[Entries for locating words and elements]
-- start --
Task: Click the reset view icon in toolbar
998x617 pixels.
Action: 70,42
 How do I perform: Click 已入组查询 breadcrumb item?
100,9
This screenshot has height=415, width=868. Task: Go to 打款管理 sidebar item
-- end --
-- start --
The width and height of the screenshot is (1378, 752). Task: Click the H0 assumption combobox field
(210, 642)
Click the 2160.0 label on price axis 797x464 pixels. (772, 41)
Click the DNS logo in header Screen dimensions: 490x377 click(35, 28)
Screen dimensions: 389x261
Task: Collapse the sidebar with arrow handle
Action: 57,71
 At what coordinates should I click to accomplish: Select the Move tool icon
-- end --
Stated goal
Return each line of the listing above that contains the string "item".

Worked solution
 How do I perform: Click 已入组查询 breadcrumb item?
This screenshot has height=415, width=868. Task: Go to 打款管理 sidebar item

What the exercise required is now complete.